▶ _DOCUMENT_:
==========

NEWS & ANALYSIS

On massacres forgotten and remembered

Piet Swanepoel says no doubt Marikana will eventually be blamed on the Afrikaners as well

OF MASSACRES AND HOW SOME ARE (not) REMEMBERED.

Mr. R.W. Johnson's article on Marikana, Sharpeville and the Pondo uprisings was very interesting and deserves to be read by anyone trying to make sense of events in Africa.

Like Johnson I also trace my involvement or interest in African political developments to Durban. Unfortunately we were not contemporaries there - I arrived in Durban in 1948 and was transferred to South West Africa in January 1961, whereas it seems that his involvement only started in 1960.

We were in different camps as well. He was a budding Marxist and I was a Special Branch detective. Our backgrounds also differed completely. He was English, (albeit our local branch of the species), whereas I was (still am) an Afrikaner.

We seem to have known the same people, for example the Arensteins, but when I came to know Rowley and Jacqueline they were living in a block of flats where there would have been no room for visiting Pondo chiefs.

Their neighbours, I remember, were Errol and Dorothy Shanley, both also listed communists like the Arensteins. What I heard only recently was that Ronnie Kasrils, our former Minister of Intelligence, and Jacqueline Arenstein, were cousins.

We also knew the same places. Like Lakhani Chambers, where the ANC had a small little office, sometimes unoccupied for weeks, whereas the Natal Indian Congress (NIC) offices in the same building were spacious with a big staff under M.P.Naicker, a very committed communist.

Some time in the early fifties I had been one of a small party of detectives, led by a visiting American intelligence officer, who entered Lakhani Hall late one night and planted a then state of the art bug in the ceiling..

Unfortunately the bug was never very effective because of the long distance to our wire recorder at the Smith Street Police station.

This article is about the massacres Mr. Johnson did not deal with, but his references to Durban in the sixties make me remember so many names which white people never knew, but to us in the Special Branch were household names.

Names like Albert John Luthuli, Massabalala Bonny Yengwa, Pitness Humphry Simelane and Wilson Zamindlela Conco. This latter fellow was a pain in the neck to me. He was the treasurer of the ANC in Natal. His father, Harry Conco, was a successful bus owner who operated a fleet of busses which passed Highflats in Southern Natal every day when I was stationed there in 1947.

Why, I asked myself, was my father a poor unschooled Boer, whose son had to start life as a labourer on the Railways, and this smart Aleck's father a rich businessman who could send his kid to varsity to become a doctor?

But enough of that. This is about the massacres you never talk about. First of all you need to know what I call a massacre. I take my cue from Funk and Wagnells which defines a massacre as the indiscriminate killing in numbers of the unresisting or defenceless.

Johnson, as to be expected, does not deal with the most terrible massacre in the history of South Africa. English-speaking people do not share with Afrikaners, the grief and pain at the remembrance of the murders of Piet Retief and his party of some hundred Voortrekkers and their non-white grooms at King Dingane's kraal on February 6th, 1838.

They had been invited into the kraal by the King and requested to leave their firearms with their horses, so they were absolutely defenceless when the King gave the order to have them killed.

The killing of Retief and his men was only the lesser part of the brutal murders of that week. Immediately after they had clubbed their victims to death, Dingane's impis were dispatched to attack the old men, women and children and servants who were waiting for Retief and his party's return.

==========

▶ _GIVEN EXERCISE_:
Reproduce verbatim the passage of the article on massacres that begins with the words containing "NEWS & ANALYSIS" and ends with "started in 1960.".

==========

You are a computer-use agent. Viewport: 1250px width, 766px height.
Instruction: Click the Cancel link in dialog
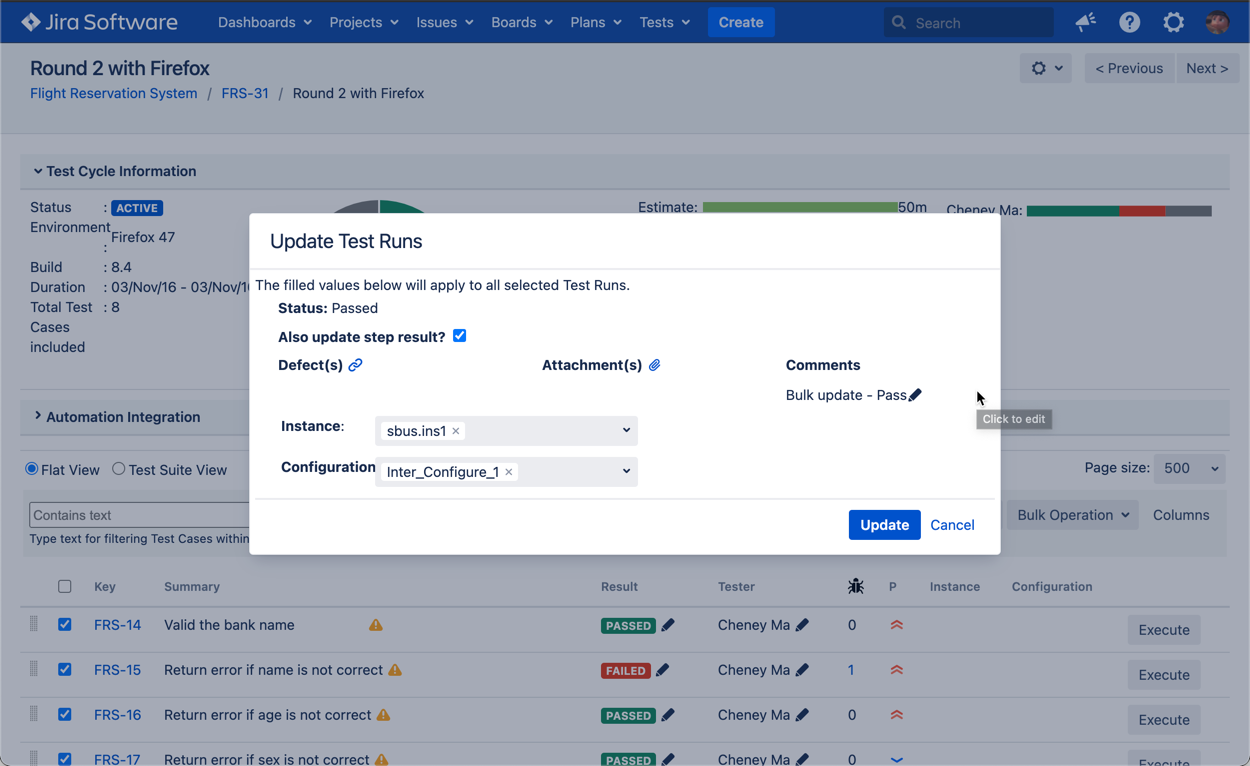(952, 525)
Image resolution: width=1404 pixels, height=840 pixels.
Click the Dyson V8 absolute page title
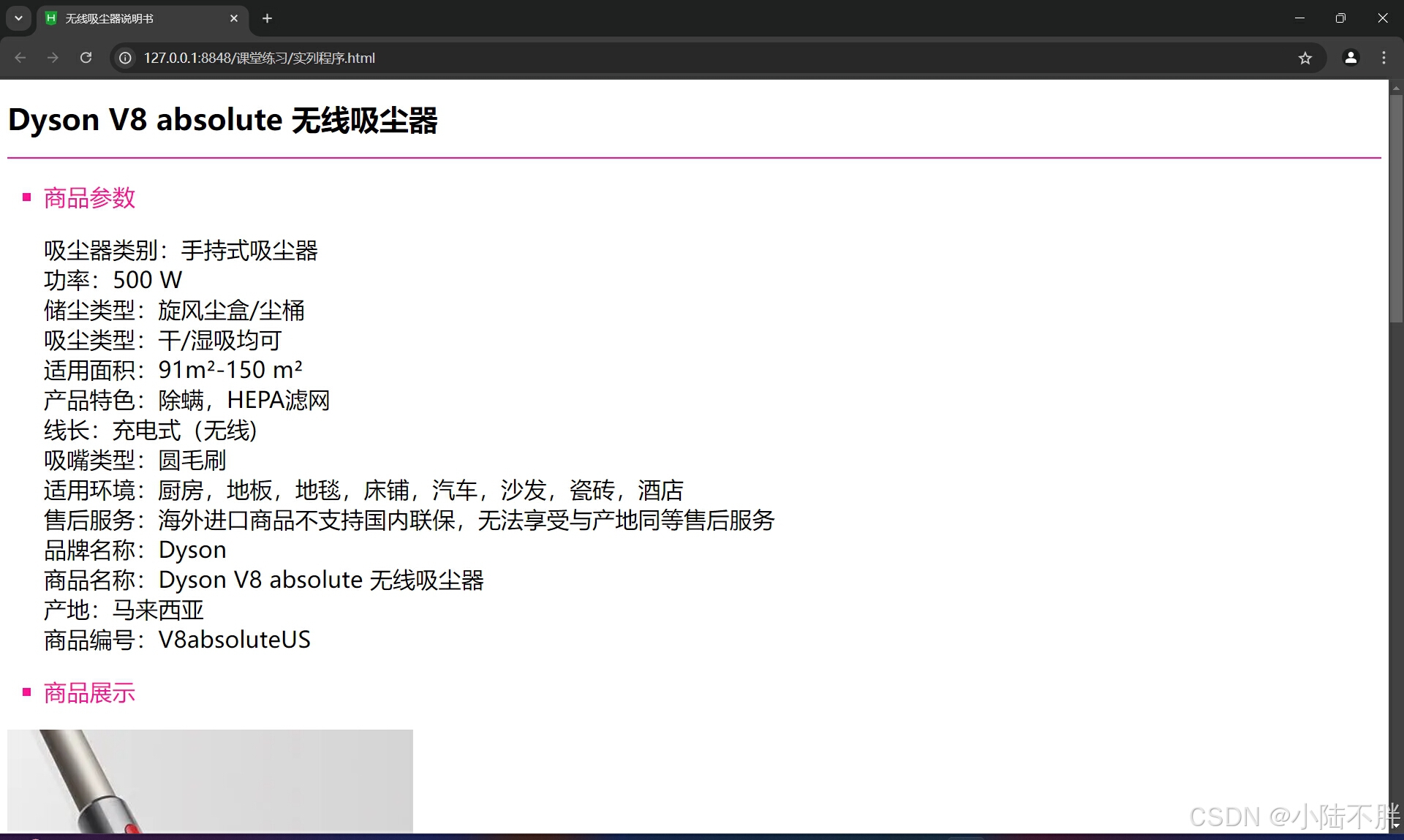click(222, 120)
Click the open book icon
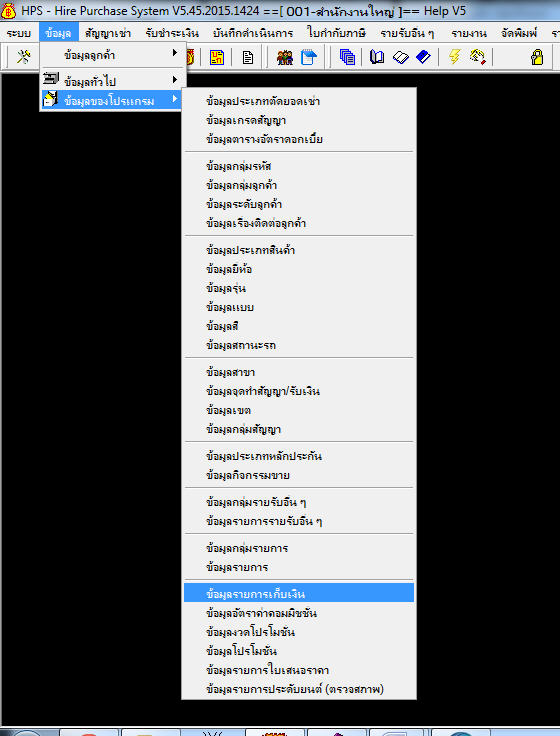Image resolution: width=560 pixels, height=736 pixels. tap(376, 57)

==========

▶ _EXPECTED ANSWER_:
NEWS & ANALYSIS

On massacres forgotten and remembered

Piet Swanepoel says no doubt Marikana will eventually be blamed on the Afrikaners as well

OF MASSACRES AND HOW SOME ARE (not) REMEMBERED.

Mr. R.W. Johnson's article on Marikana, Sharpeville and the Pondo uprisings was very interesting and deserves to be read by anyone trying to make sense of events in Africa.

Like Johnson I also trace my involvement or interest in African political developments to Durban. Unfortunately we were not contemporaries there - I arrived in Durban in 1948 and was transferred to South West Africa in January 1961, whereas it seems that his involvement only started in 1960.